*** Provided material

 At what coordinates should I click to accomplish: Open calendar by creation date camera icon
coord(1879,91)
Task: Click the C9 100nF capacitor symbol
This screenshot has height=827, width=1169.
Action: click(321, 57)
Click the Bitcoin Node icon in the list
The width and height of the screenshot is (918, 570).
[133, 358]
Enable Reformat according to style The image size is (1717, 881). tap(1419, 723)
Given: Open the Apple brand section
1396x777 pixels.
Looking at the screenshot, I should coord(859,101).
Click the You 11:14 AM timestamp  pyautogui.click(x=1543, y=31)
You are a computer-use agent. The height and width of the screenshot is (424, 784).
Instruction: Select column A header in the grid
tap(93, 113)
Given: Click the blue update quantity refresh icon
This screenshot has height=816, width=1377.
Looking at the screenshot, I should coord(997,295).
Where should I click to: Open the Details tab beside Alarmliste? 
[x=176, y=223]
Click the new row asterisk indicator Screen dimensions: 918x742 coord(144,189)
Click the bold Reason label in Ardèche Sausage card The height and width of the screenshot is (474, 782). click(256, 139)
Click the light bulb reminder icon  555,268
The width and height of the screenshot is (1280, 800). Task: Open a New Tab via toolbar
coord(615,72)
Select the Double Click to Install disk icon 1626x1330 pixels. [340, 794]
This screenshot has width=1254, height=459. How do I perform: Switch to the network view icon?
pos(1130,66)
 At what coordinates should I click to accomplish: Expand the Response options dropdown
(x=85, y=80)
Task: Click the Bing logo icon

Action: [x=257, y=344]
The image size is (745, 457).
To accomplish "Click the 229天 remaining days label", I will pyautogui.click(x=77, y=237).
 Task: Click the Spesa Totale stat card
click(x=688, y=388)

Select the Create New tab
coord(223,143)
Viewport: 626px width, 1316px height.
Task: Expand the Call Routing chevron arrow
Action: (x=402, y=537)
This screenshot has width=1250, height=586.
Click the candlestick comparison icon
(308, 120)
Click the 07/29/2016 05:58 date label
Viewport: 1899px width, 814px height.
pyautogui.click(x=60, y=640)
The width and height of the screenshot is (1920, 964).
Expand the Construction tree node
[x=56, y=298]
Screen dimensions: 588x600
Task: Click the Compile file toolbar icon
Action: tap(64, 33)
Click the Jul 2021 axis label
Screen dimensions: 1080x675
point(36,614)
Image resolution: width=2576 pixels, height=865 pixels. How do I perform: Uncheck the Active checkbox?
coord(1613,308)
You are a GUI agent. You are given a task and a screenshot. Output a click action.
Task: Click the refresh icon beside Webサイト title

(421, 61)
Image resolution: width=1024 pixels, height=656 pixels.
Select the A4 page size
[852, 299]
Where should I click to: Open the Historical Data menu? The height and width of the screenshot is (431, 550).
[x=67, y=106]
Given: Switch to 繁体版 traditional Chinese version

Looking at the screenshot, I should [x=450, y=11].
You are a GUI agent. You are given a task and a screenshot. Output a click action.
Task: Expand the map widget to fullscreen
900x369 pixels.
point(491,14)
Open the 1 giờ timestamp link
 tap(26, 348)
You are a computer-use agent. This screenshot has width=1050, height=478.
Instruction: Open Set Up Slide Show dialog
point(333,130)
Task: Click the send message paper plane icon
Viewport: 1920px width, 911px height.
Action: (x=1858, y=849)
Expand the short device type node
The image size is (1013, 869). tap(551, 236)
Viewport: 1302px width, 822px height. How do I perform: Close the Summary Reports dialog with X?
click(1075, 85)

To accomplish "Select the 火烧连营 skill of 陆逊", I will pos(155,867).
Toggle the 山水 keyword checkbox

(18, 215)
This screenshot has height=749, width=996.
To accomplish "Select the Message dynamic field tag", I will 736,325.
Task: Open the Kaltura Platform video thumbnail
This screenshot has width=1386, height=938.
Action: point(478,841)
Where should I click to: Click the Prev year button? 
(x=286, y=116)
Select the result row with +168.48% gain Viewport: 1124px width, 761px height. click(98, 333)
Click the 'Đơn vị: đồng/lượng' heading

******

**Task item:**
Every line of the material must be duplicated exactly.

**Solved problem:**
 At what coordinates should I click to accomplish: Open calendar by creation date camera icon
coord(1879,91)
Task: Click the C9 100nF capacitor symbol
This screenshot has height=827, width=1169.
Action: click(321, 57)
Click the Bitcoin Node icon in the list
The width and height of the screenshot is (918, 570).
[133, 358]
Enable Reformat according to style The image size is (1717, 881). tap(1419, 723)
Given: Open the Apple brand section
1396x777 pixels.
Looking at the screenshot, I should coord(859,101).
Click the You 11:14 AM timestamp  pyautogui.click(x=1543, y=31)
You are a computer-use agent. The height and width of the screenshot is (424, 784).
Instruction: Select column A header in the grid
tap(93, 113)
Given: Click the blue update quantity refresh icon
This screenshot has height=816, width=1377.
Looking at the screenshot, I should coord(997,295).
Where should I click to: Open the Details tab beside Alarmliste? 
[x=176, y=223]
Click the new row asterisk indicator Screen dimensions: 918x742 coord(144,189)
Click the bold Reason label in Ardèche Sausage card The height and width of the screenshot is (474, 782). click(256, 139)
Click the light bulb reminder icon  555,268
The width and height of the screenshot is (1280, 800). Task: Open a New Tab via toolbar
coord(615,72)
Select the Double Click to Install disk icon 1626x1330 pixels. [340, 794]
This screenshot has width=1254, height=459. How do I perform: Switch to the network view icon?
pos(1130,66)
 At what coordinates should I click to accomplish: Expand the Response options dropdown
(x=85, y=80)
Task: Click the Bing logo icon

Action: [x=257, y=344]
The image size is (745, 457).
To accomplish "Click the 229天 remaining days label", I will pyautogui.click(x=77, y=237).
 Task: Click the Spesa Totale stat card
click(x=688, y=388)

Select the Create New tab
coord(223,143)
Viewport: 626px width, 1316px height.
Task: Expand the Call Routing chevron arrow
Action: (x=402, y=537)
This screenshot has width=1250, height=586.
Click the candlestick comparison icon
(308, 120)
Click the 07/29/2016 05:58 date label
Viewport: 1899px width, 814px height.
pyautogui.click(x=60, y=640)
The width and height of the screenshot is (1920, 964).
Expand the Construction tree node
[x=56, y=298]
Screen dimensions: 588x600
Task: Click the Compile file toolbar icon
Action: tap(64, 33)
Click the Jul 2021 axis label
Screen dimensions: 1080x675
point(36,614)
Image resolution: width=2576 pixels, height=865 pixels. How do I perform: Uncheck the Active checkbox?
coord(1613,308)
You are a GUI agent. You are given a task and a screenshot. Output a click action.
Task: Click the refresh icon beside Webサイト title

(421, 61)
Image resolution: width=1024 pixels, height=656 pixels.
Select the A4 page size
[852, 299]
Where should I click to: Open the Historical Data menu? The height and width of the screenshot is (431, 550).
[x=67, y=106]
Given: Switch to 繁体版 traditional Chinese version

Looking at the screenshot, I should [x=450, y=11].
You are a GUI agent. You are given a task and a screenshot. Output a click action.
Task: Expand the map widget to fullscreen
900x369 pixels.
point(491,14)
Open the 1 giờ timestamp link
 tap(26, 348)
You are a computer-use agent. This screenshot has width=1050, height=478.
Instruction: Open Set Up Slide Show dialog
point(333,130)
Task: Click the send message paper plane icon
Viewport: 1920px width, 911px height.
Action: (x=1858, y=849)
Expand the short device type node
The image size is (1013, 869). tap(551, 236)
Viewport: 1302px width, 822px height. How do I perform: Close the Summary Reports dialog with X?
click(1075, 85)

To accomplish "Select the 火烧连营 skill of 陆逊", I will pos(155,867).
Toggle the 山水 keyword checkbox

(18, 215)
This screenshot has height=749, width=996.
To accomplish "Select the Message dynamic field tag", I will 736,325.
Task: Open the Kaltura Platform video thumbnail
This screenshot has width=1386, height=938.
Action: point(478,841)
Where should I click to: Click the Prev year button? 
(x=286, y=116)
Select the result row with +168.48% gain Viewport: 1124px width, 761px height. click(98, 333)
Click the 'Đơn vị: đồng/lượng' heading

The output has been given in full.